Six of the major parties have provided in-depth interviews with their science spokespeople ahead of the General Election next month for an online interview series organised by the British Science Association (BSA).

Representatives from the Conservative Party, Green Party, Labour Party, Liberal Democrats, Plaid Cymru and Scottish National Party (SNP) have taken part in the interviews, hosted by renowned science journalist, Susan Watts, to explain how voters would see a difference if their party were in charge of science after the election.

Science and science policy have often been considered as something conducted in a silo, and not seen as an issue that affects people outside of the scientific profession.

The aim of the BSA’s “Science Matters” series, is to discover what tangible differences the voters might see in their day-to-day lives, depending on which party or parties win/s the election on 7 May.

The interviews that were conducted are as follows:

The UK Independence Party were invited to take part in an interview on several occasions but unfortunately were not able to accept the invitation due to scheduling issues.

Rt Hon Greg Clark, Minister for Science, Universities & Cities and the Conservative Party representative in these interviews, admitted that there were differences between the party's policies on science, but stressed that he thought we should not be looking to create differences, as science goes beyond any particular Parliament.

Clark explained: “When it comes to the record of my party in government, I think what you’ve seen is science more strongly recognised as being at the heart of policymaking – backed by investment – than ever before.

“And it comes down to this, right across the government from the Prime Minister to the Chancellor to my colleagues in government, the role of science is seen as absolutely essential to the future prosperity of the nation. So investing in science – both in infrastructure and in people – is investing in the future of the country.

“And so in difficult times we’ve managed to protect the investment in science, and more recently we’ve announced an increase in the investment going into science capital for the whole of the next few years but that’s something I want to have a consensus around.”

Green Party spokesperson, Councillor James Abbott, who studied astronomy, repeated his party’s recent promise to double the amount that government spends on research and development, to at least 1 percent of GDP - a commitment that, so far, no other party has made.

Abbott said: “We are going to need the best scientists with the best technology in order to deal with some of the very serious issues we face as a society globally, so we are absolutely passionate – but also for learning about science and enjoying it in its own right.

Rt Hon Liam Byrne, Shadow Minister for Universities, Science & Skills said that if the Labour Party were in charge of science after the election, the public could expect to see big changes: “I summarise them [the changes] as people, institutions and money.

“They’ll [the voters] see a university system that is still there after five years, and they’ll see a lower cost for sending young people to university. Secondly, they will see a sensible, decent, real track for technical education, if that’s the way you want to rise to the top of your profession. They’ll also see a much stronger relationship with Europe and that is crucial to our science base.

“And perhaps most important of all, what they won’t see is north of £50billion worth of cuts, which will hit the Department for Business, [Innovation and Skills,] and risks actually destroying the pipeline of talent we’ve got into science, technology and engineering.”

• Exercises to complete
(a) In the article on the BSA science interviews, who hosted the interviews?
(b) Repeat the article on the BSA science interviews from "The aim of the" up to and including "any particular Parliament.".
(c) In the article on the BSA science interviews, why did Greg Clark think parties should not look to create differences on science policy? Answer in one to three sentences.

• Data records

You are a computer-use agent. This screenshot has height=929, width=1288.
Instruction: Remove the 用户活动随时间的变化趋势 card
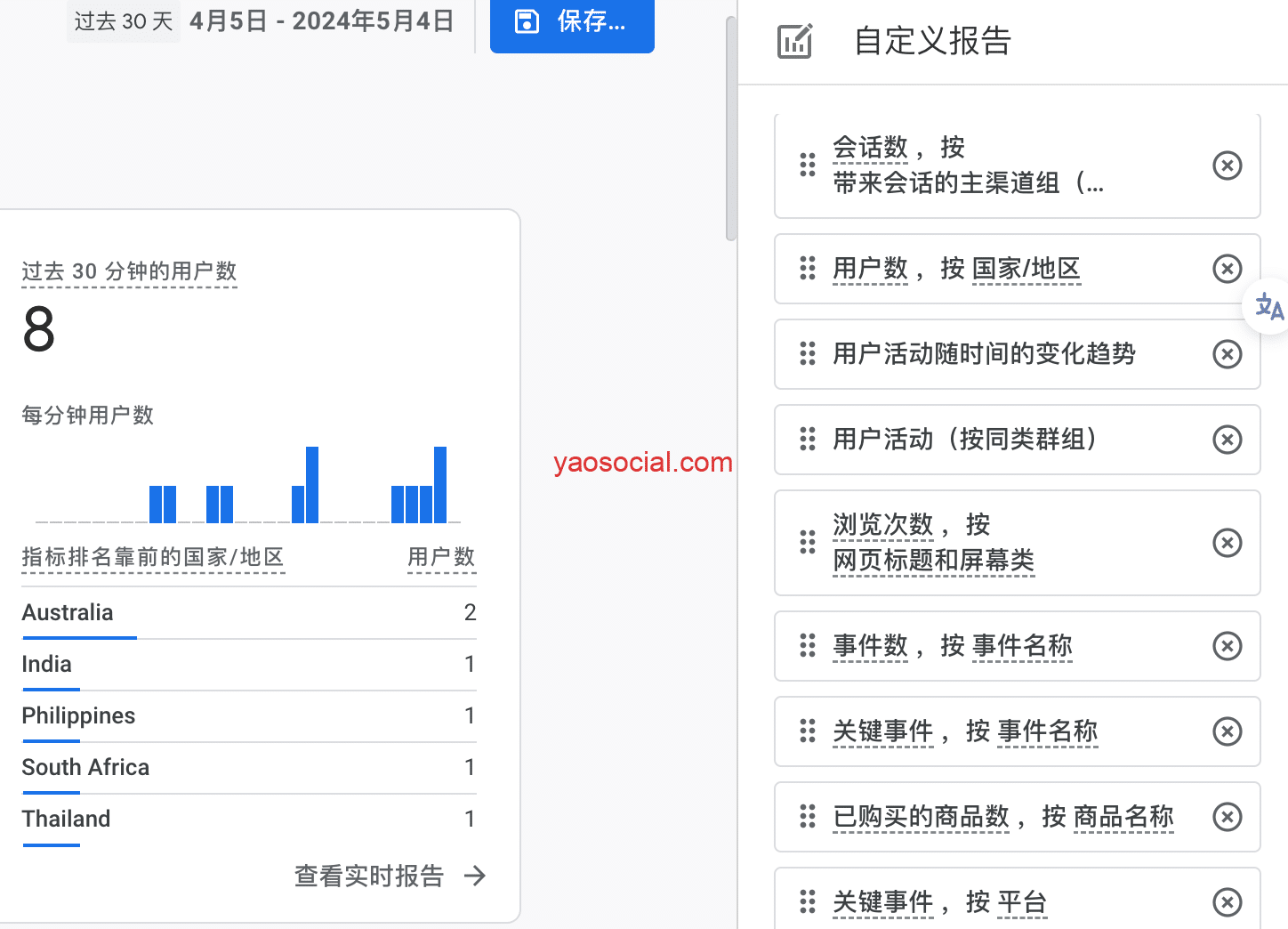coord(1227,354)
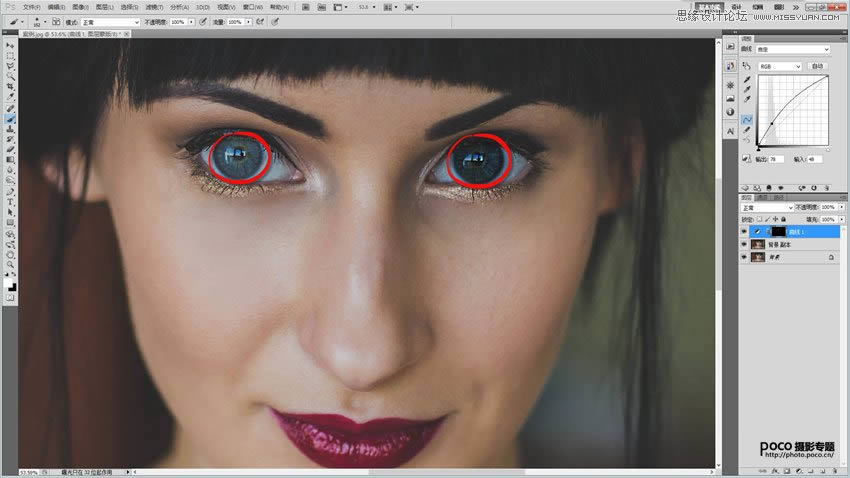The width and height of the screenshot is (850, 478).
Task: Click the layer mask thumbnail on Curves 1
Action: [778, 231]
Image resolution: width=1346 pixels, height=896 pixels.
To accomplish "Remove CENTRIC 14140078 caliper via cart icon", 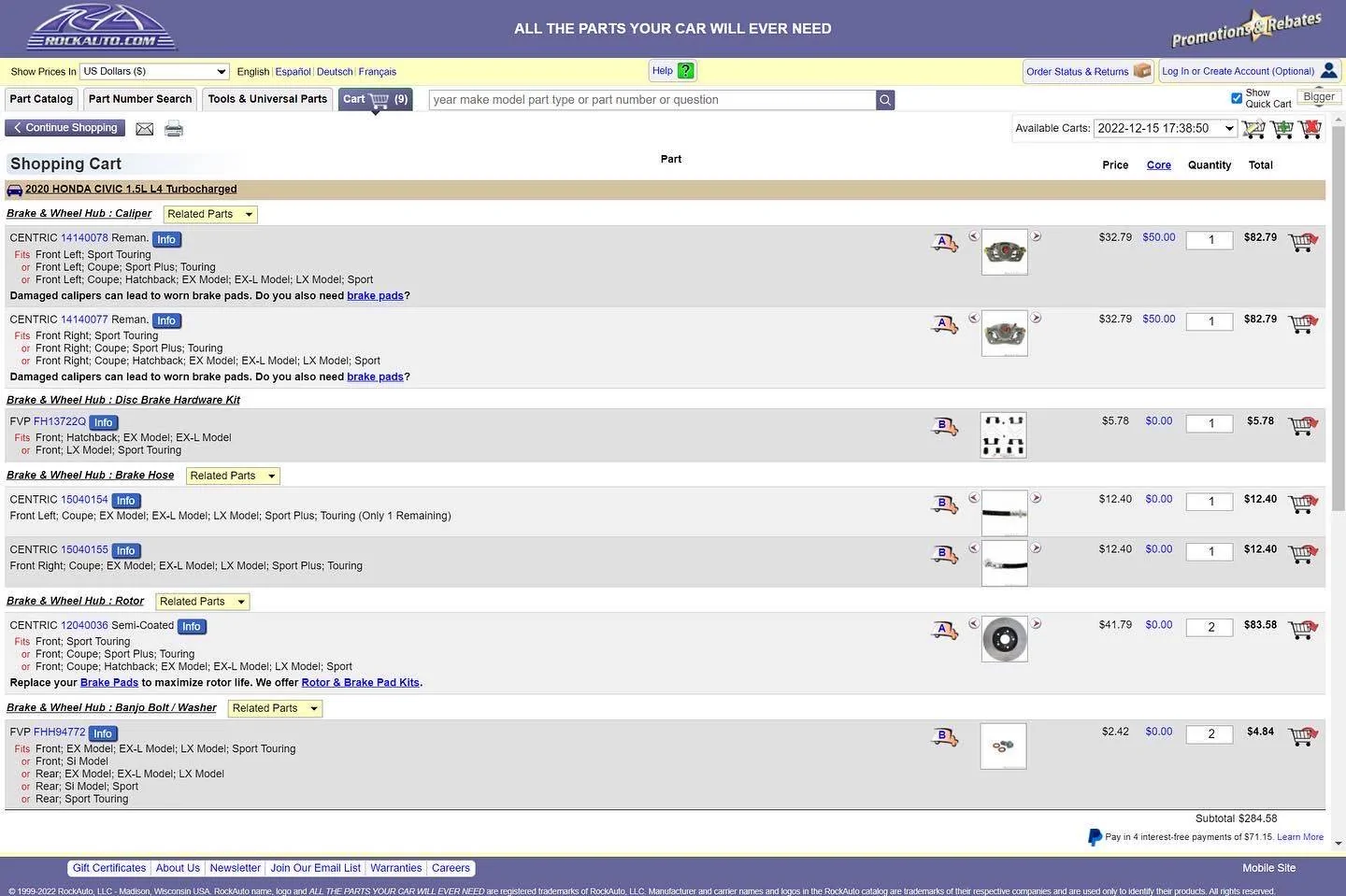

• Response list
(a) The interviews were hosted by science journalist Susan Watts.

(b)
The aim of the BSA’s “Science Matters” series, is to discover what tangible differences the voters might see in their day-to-day lives, depending on which party or parties win/s the election on 7 May.

The interviews that were conducted are as follows:

The UK Independence Party were invited to take part in an interview on several occasions but unfortunately were not able to accept the invitation due to scheduling issues.

Rt Hon Greg Clark, Minister for Science, Universities & Cities and the Conservative Party representative in these interviews, admitted that there were differences between the party's policies on science, but stressed that he thought we should not be looking to create differences, as science goes beyond any particular Parliament.

(c) Clark stressed that parties should not look to create differences because science goes beyond any particular Parliament.